PROBLEM:
Copy the listing below word for word, beginning at the line that contains "Where should I click to: Expand" and stopping after the line that contains "The height and width of the screenshot is (461, 635).".

SOURCE MATERIAL:
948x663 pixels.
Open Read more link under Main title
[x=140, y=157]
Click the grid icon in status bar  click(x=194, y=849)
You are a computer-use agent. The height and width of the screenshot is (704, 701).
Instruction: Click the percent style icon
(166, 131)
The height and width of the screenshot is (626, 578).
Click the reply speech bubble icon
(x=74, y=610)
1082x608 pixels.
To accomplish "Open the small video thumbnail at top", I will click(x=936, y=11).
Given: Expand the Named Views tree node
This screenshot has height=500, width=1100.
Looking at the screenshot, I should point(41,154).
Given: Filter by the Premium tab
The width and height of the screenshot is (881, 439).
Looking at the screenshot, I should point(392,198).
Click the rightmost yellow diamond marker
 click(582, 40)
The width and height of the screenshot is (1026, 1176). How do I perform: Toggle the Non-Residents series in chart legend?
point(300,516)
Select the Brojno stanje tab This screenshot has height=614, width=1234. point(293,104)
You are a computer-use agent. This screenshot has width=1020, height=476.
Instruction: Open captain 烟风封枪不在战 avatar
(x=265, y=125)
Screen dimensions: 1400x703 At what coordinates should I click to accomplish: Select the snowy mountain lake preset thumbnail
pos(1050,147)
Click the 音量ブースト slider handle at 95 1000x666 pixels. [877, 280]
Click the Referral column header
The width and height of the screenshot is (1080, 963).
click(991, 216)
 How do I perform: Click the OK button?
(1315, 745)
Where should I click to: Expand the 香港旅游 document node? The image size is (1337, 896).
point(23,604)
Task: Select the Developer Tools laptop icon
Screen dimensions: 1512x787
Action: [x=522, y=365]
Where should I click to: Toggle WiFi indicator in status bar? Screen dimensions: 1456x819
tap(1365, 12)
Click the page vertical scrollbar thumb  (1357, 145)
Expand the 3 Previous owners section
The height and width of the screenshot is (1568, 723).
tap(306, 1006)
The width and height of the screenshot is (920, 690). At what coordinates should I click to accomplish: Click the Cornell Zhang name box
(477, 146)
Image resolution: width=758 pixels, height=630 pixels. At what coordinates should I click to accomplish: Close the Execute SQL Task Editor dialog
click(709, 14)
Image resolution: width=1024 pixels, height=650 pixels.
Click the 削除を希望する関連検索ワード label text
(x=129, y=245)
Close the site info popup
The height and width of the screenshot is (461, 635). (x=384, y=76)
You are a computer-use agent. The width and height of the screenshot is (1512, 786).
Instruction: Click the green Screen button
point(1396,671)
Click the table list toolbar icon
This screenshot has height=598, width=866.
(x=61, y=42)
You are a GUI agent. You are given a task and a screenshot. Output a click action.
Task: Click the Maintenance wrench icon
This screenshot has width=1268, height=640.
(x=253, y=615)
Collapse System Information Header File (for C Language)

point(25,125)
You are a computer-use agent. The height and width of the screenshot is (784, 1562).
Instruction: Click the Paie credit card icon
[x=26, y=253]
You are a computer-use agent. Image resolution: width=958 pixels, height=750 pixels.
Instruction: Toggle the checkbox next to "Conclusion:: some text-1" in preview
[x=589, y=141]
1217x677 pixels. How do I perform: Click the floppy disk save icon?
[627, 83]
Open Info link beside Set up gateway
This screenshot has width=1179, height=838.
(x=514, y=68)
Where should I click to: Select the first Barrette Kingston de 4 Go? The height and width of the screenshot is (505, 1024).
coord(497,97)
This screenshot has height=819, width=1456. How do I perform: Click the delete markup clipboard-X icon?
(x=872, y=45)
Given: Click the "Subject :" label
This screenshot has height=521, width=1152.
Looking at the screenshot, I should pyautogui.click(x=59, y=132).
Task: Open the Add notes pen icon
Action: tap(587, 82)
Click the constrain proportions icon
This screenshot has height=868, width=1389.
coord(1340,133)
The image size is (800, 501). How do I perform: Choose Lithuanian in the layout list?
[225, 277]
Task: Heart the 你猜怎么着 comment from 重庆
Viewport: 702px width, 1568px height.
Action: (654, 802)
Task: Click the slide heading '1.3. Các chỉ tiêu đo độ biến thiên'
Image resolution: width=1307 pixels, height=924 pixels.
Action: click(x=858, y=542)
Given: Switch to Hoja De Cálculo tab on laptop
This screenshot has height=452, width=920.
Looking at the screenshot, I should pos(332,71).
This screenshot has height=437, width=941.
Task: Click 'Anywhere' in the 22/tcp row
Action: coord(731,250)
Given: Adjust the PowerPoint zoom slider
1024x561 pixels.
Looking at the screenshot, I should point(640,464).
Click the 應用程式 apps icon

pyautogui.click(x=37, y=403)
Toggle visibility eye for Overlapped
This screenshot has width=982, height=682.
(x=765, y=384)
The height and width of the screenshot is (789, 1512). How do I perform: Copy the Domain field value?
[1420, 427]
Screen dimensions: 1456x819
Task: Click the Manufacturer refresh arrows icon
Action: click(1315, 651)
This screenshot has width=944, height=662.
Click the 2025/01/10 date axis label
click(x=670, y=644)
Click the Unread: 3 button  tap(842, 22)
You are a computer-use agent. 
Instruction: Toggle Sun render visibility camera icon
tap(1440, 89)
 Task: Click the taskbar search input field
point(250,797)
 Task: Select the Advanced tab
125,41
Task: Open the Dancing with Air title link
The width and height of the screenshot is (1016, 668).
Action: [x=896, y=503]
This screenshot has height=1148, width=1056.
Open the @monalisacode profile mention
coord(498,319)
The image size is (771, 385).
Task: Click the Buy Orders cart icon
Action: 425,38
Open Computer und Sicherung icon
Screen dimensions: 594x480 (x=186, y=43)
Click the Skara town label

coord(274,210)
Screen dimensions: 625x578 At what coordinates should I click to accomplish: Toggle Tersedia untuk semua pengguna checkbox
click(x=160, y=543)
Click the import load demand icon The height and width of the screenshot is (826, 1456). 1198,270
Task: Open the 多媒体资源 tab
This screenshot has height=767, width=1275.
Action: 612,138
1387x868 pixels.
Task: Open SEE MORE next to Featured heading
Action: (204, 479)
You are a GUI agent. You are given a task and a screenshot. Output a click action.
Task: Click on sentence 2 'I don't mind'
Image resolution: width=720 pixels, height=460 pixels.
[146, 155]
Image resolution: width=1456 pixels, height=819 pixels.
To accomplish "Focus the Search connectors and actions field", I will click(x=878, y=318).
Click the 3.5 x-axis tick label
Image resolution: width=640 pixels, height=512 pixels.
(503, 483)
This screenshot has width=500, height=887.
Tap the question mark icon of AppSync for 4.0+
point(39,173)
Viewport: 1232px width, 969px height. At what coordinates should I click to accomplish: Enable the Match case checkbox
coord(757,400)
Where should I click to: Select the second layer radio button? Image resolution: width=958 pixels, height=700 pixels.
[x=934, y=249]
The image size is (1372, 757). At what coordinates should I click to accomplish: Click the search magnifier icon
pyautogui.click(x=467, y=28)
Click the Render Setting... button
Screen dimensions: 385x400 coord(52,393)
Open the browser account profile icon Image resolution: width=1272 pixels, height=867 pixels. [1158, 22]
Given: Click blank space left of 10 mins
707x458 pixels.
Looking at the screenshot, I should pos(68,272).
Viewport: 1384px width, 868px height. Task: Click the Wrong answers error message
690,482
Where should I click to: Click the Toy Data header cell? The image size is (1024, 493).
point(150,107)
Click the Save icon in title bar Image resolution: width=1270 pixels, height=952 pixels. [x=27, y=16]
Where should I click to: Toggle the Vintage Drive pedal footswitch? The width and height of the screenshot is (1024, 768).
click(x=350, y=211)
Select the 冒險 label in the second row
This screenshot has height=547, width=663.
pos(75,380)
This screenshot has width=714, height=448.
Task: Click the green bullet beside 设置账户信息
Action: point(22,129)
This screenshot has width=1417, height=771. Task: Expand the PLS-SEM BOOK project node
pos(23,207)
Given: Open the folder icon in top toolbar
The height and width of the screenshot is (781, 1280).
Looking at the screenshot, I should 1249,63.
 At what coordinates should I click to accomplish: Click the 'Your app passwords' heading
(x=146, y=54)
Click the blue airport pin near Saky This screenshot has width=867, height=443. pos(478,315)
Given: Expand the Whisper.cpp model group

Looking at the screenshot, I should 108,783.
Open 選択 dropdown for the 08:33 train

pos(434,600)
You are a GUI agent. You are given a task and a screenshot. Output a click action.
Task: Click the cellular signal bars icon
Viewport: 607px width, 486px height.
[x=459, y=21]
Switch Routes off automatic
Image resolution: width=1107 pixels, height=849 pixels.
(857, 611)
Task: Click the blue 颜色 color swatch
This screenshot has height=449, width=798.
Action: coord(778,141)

OUTPUT OF THE EXERCISE:
Where should I click to: Expand the 香港旅游 document node? The image size is (1337, 896).
point(23,604)
Task: Select the Developer Tools laptop icon
Screen dimensions: 1512x787
Action: [x=522, y=365]
Where should I click to: Toggle WiFi indicator in status bar? Screen dimensions: 1456x819
tap(1365, 12)
Click the page vertical scrollbar thumb  (1357, 145)
Expand the 3 Previous owners section
The height and width of the screenshot is (1568, 723).
tap(306, 1006)
The width and height of the screenshot is (920, 690). At what coordinates should I click to accomplish: Click the Cornell Zhang name box
(477, 146)
Image resolution: width=758 pixels, height=630 pixels. At what coordinates should I click to accomplish: Close the Execute SQL Task Editor dialog
click(709, 14)
Image resolution: width=1024 pixels, height=650 pixels.
Click the 削除を希望する関連検索ワード label text
(x=129, y=245)
Close the site info popup
The height and width of the screenshot is (461, 635). (x=384, y=76)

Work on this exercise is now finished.